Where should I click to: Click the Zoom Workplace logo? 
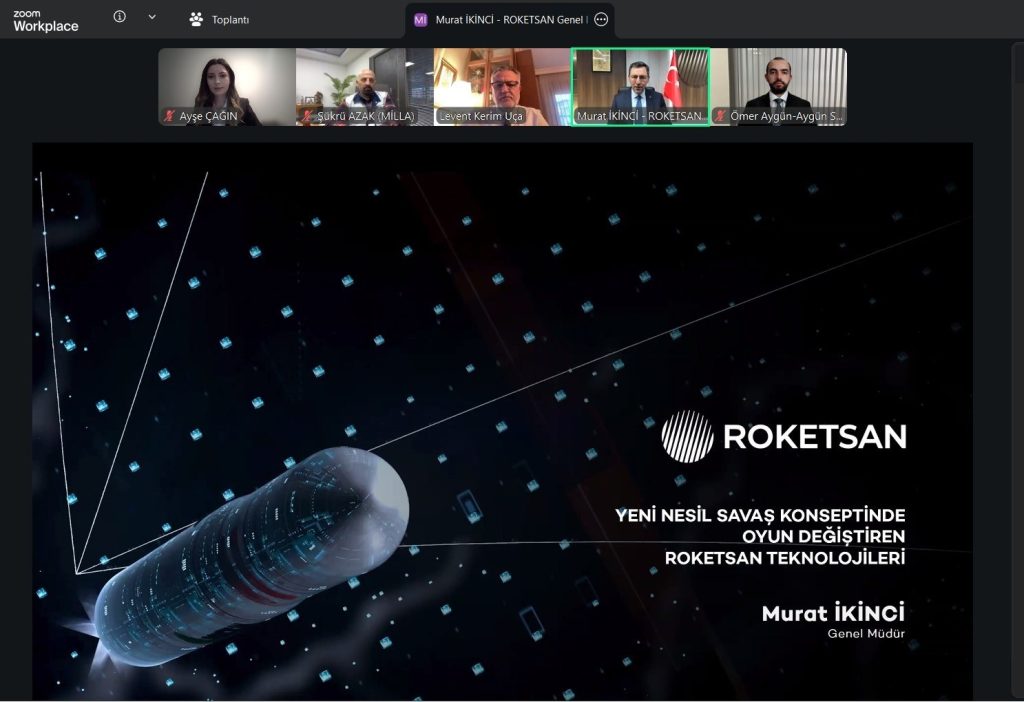coord(45,20)
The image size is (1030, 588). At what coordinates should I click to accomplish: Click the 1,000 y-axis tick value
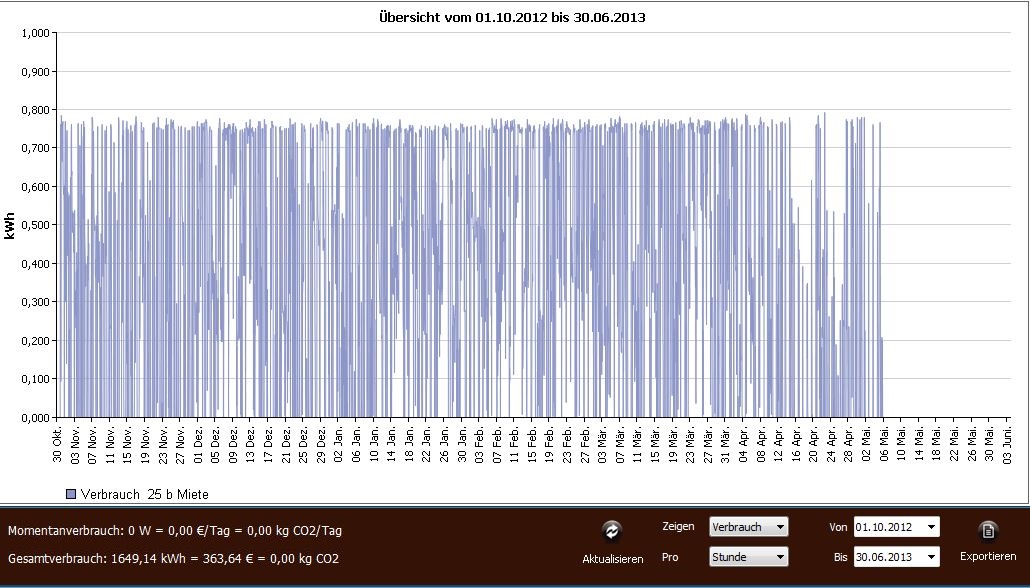click(x=34, y=33)
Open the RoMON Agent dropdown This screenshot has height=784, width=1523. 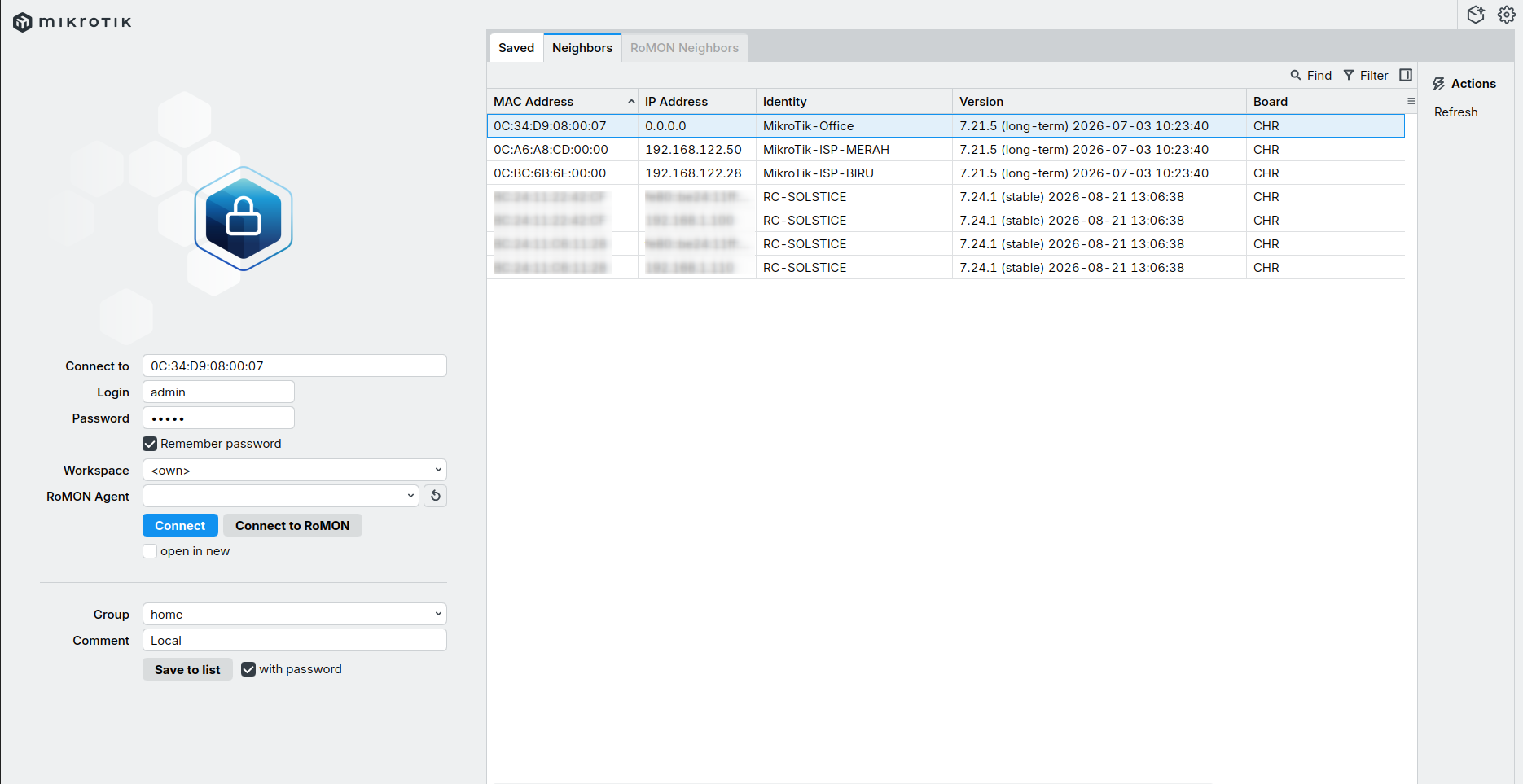pos(281,496)
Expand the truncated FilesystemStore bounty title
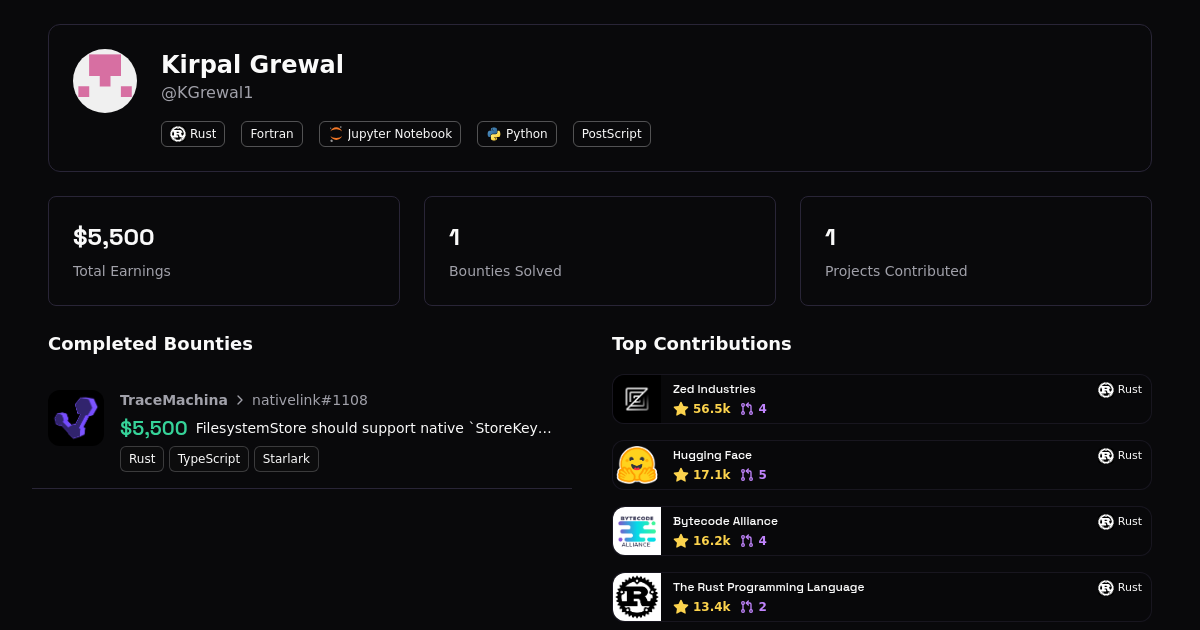The image size is (1200, 630). [x=372, y=428]
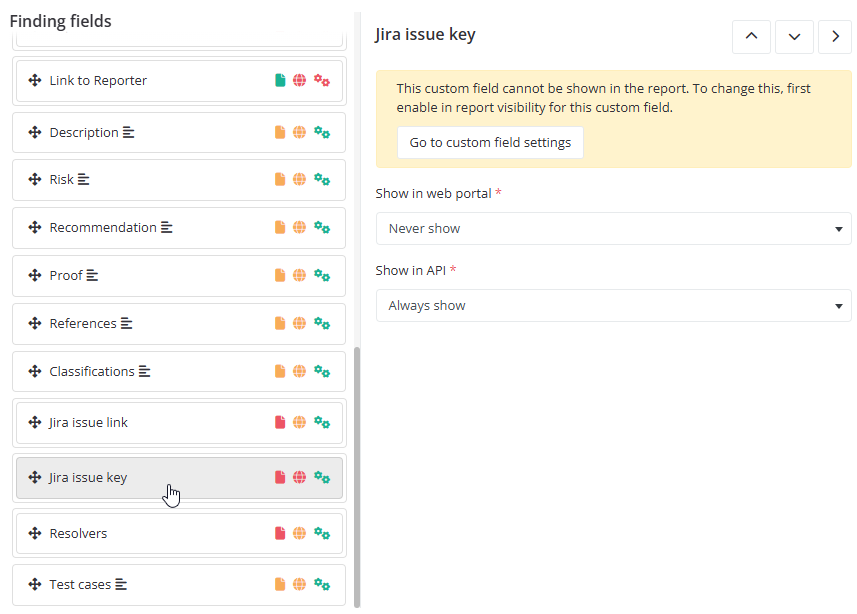Click the report icon next to Link to Reporter
Screen dimensions: 857x614
coord(281,80)
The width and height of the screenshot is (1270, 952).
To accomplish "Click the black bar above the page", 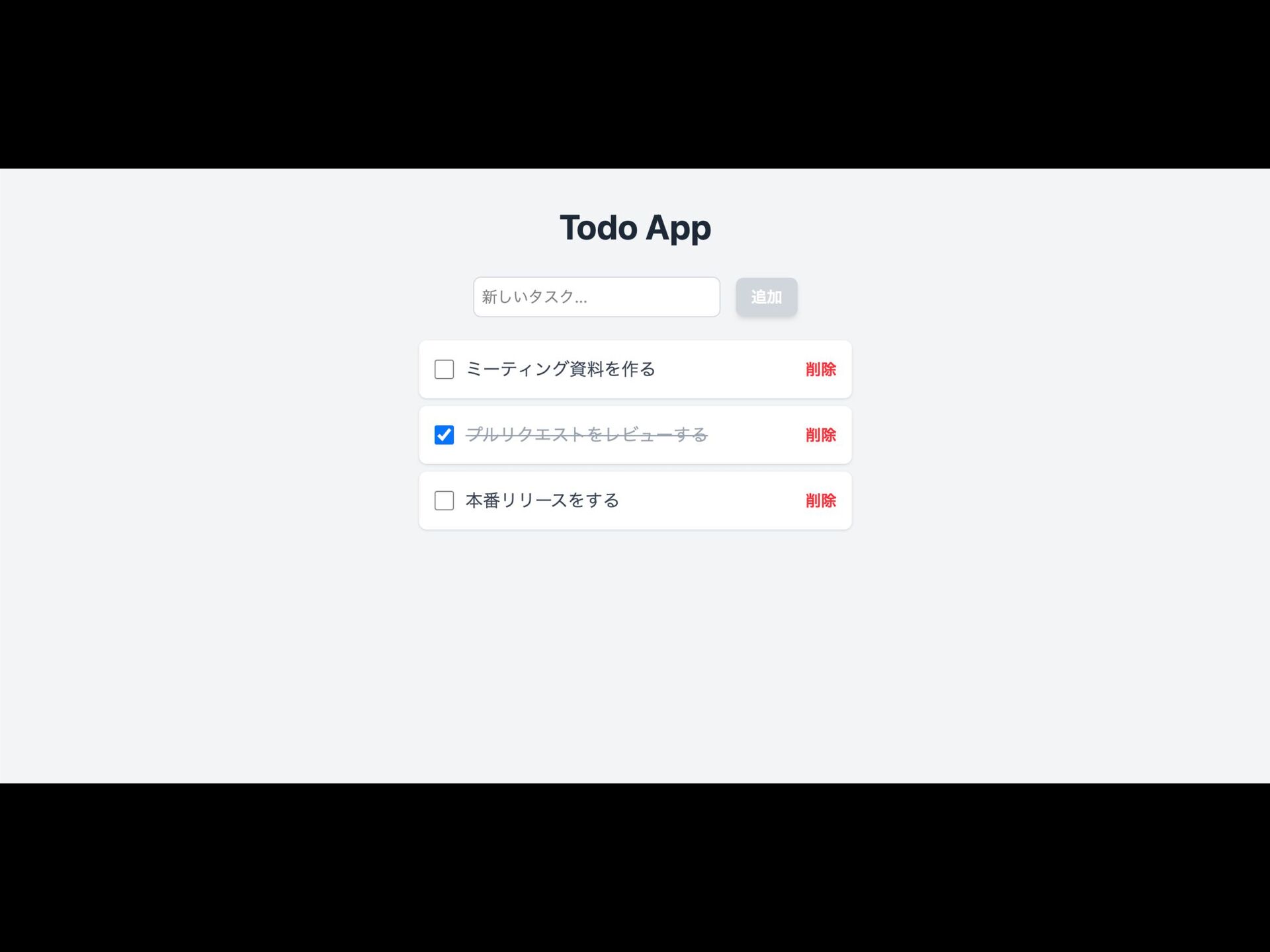I will tap(635, 84).
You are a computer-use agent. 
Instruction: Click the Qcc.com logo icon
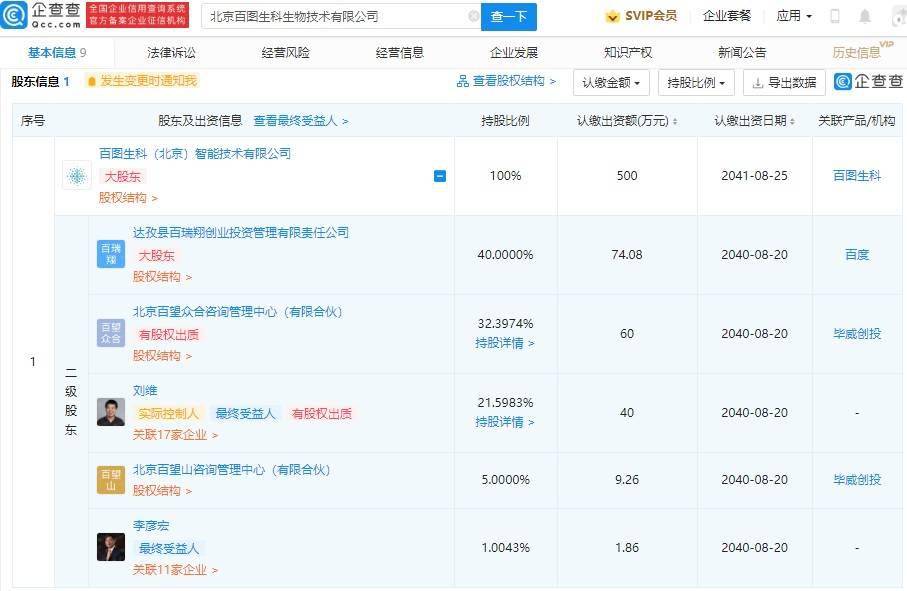coord(14,16)
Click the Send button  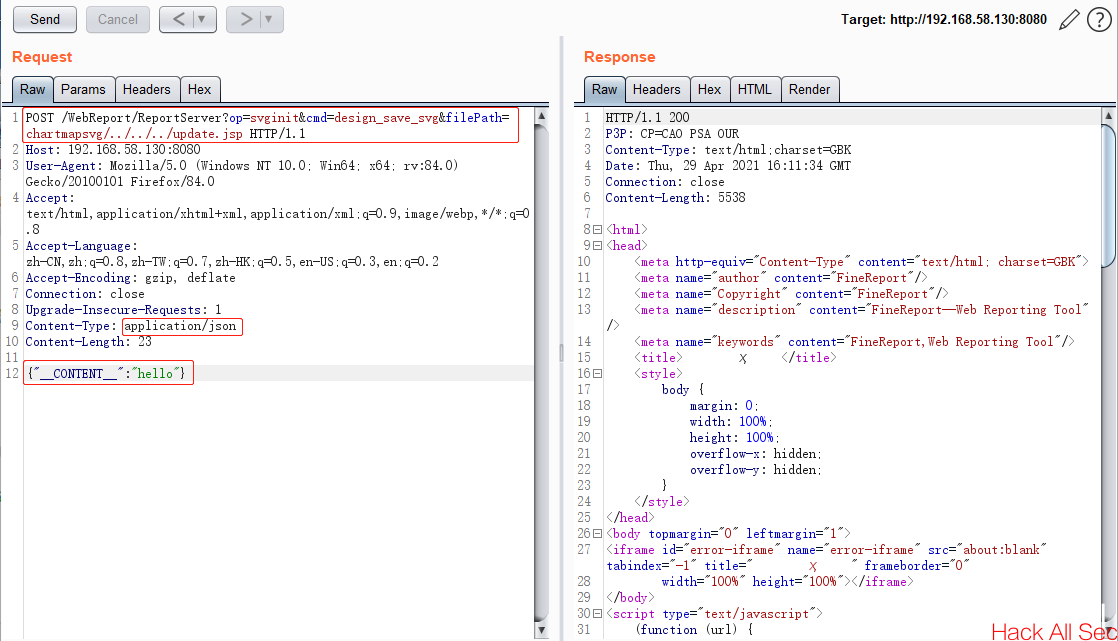(45, 19)
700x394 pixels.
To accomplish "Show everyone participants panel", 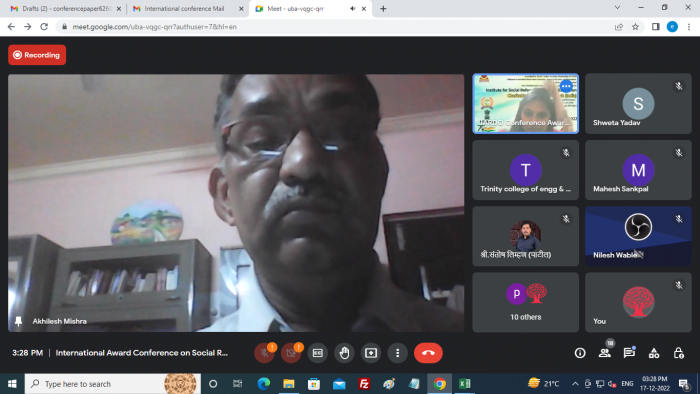I will point(605,353).
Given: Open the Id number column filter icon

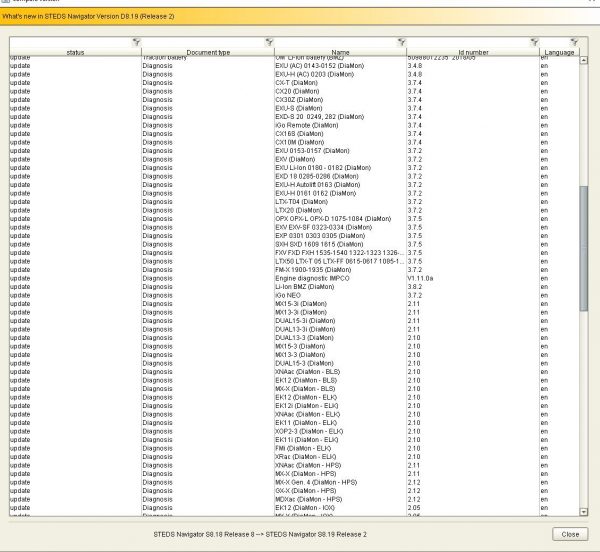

■ OBJECTIVE
Please count the lines in the records that contain the word "logo" and give only that number.

■ RESULT OF THIS TASK
2